Hansen believes that women were "uniquely and specifically designed to stand before the man in an intimate, face-to-face relationship." However, although women were meant to look to God to find their life, identity, value and significance, since the fall of Eve in the dawn of creation, they have looked instead to men to fulfill these needs. Hansen states that only when "a woman's heart is turned back to God to meet her needs, she is…free to be the help God intended her to be: to draw the man out of his aloneness by relating on a level that moves past the surface and touches the deep places of his heart. She is then able to stand in a healthy, face-to-face relationship with him."

Aglow offers seminars and workshops to help women in the practical application of male-female reconciliation. The seminars teach women how to find "fulfilment and joy in their daily relationships…to create families full of joy and marriages free from resentment." Participants report that these teachings have helped to restore their marriages and other significant relationships.

====Global concerns====
Aglow women conduct outreach efforts, specifically in refugee camps and war-torn nations. Aglow Relief, a subsidiary of Aglow International, has been incorporated for humanitarian and compassion purposes.

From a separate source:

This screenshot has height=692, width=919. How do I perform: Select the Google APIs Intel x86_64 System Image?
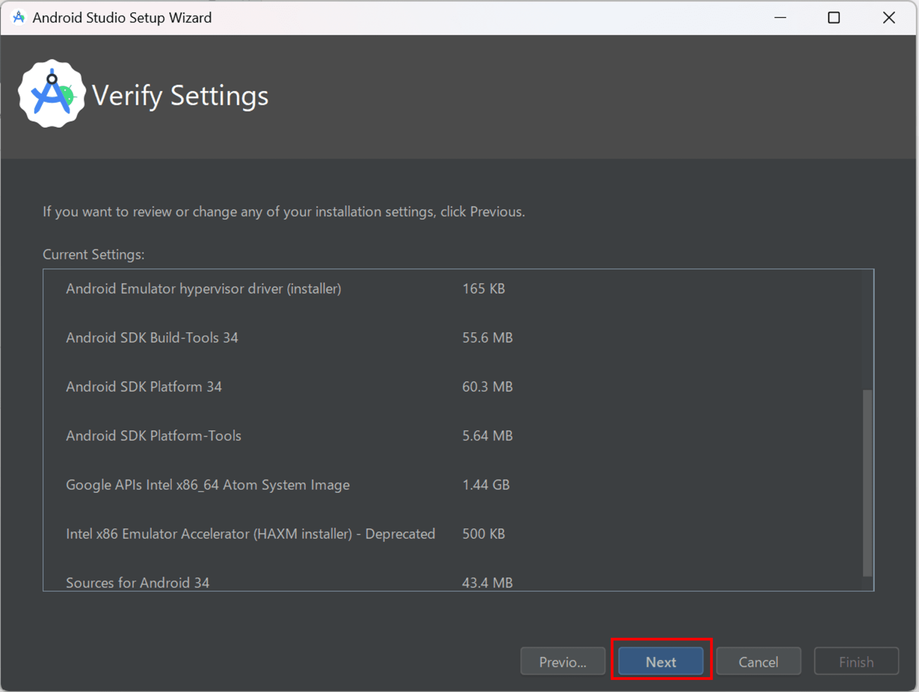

Aglow has partnered with many organizations worldwide to further its humanitarian interests. In May 2006, more than $30,000 and half a ton of humanitarian supplies were carried to Israel in suitcases by 600 men and women in an Aglow-sponsored solidarity tour. This aid was disseminated to many organizations in Israel such as the Yemin Orde Youth Village near Haifa, the Magen David Adom blood donation center in Jerusalem, the Ethiopian Absorption Center in Mevaseret Zion and the Ma'aynei Hayeshua Medical Center in Bnei Brak.

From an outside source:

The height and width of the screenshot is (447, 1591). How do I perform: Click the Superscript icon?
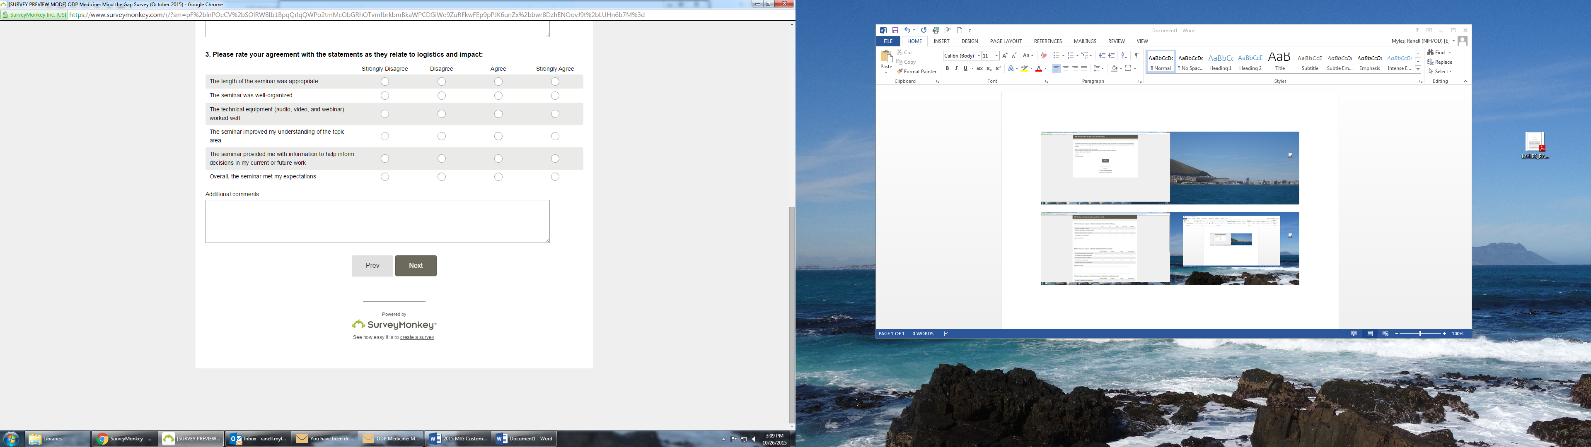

More than $20,000 was also donated to Aglow members who were victims of Hurricane Katrina.

Aglow also partners with charitable organizations in the cities where their yearly conferences are held. Conference locations vary from year to year. In 2006, Aglow partnered with the City on a Hill, an organization in Milwaukee, Wisconsin, dedicated to meeting the needs of the central city by providing hands-on missions training, faith-based multicultural education, community outreach, economic empowerment, housing developments, and health and social services. Participants at the Aglow conference prayed specifically for this charity and also made sizeable donations to further its outreach.

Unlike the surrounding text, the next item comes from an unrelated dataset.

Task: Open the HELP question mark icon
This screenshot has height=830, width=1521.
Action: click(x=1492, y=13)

Aglow has also received many grants and funding from secular organizations. A donation of $40,000 was made in September 2006 to the Ghana branch of Aglow by Western Union Money Transfer. This money was given in aid of the construction of a women's vocational institute. The vocational institute will offer training in Craft and Handiwork, Management and Catering, Dressmaking, Batik Making, Hairdressing, Secretarial Studies, Bookkeeping, Accounting, Communication Skills, Basic Education, as well as Snail farming and Mushroom farming. Western Union made this donation to assist Aglow in their mission to empower women in the community of Ghana.

===Prayer===
Aglow believes God has called the organization to be a "Global House of Prayer." Aglow women pray in small groups and in large national and international gatherings. In her book about Aglow International, God's Daughters, R. Marie Griffith states that, "God calls his daughters to perform mighty acts and inaugurate prodigious transformations through their prayers, rendering Christian women vital instruments of regeneration and healing to a broken and dying world."

==Tax issues==

There exist 920 Aglow International entities that are classified by the IRS as churches. They are not required to file annual reports (form 990) with the IRS which are otherwise available for public view.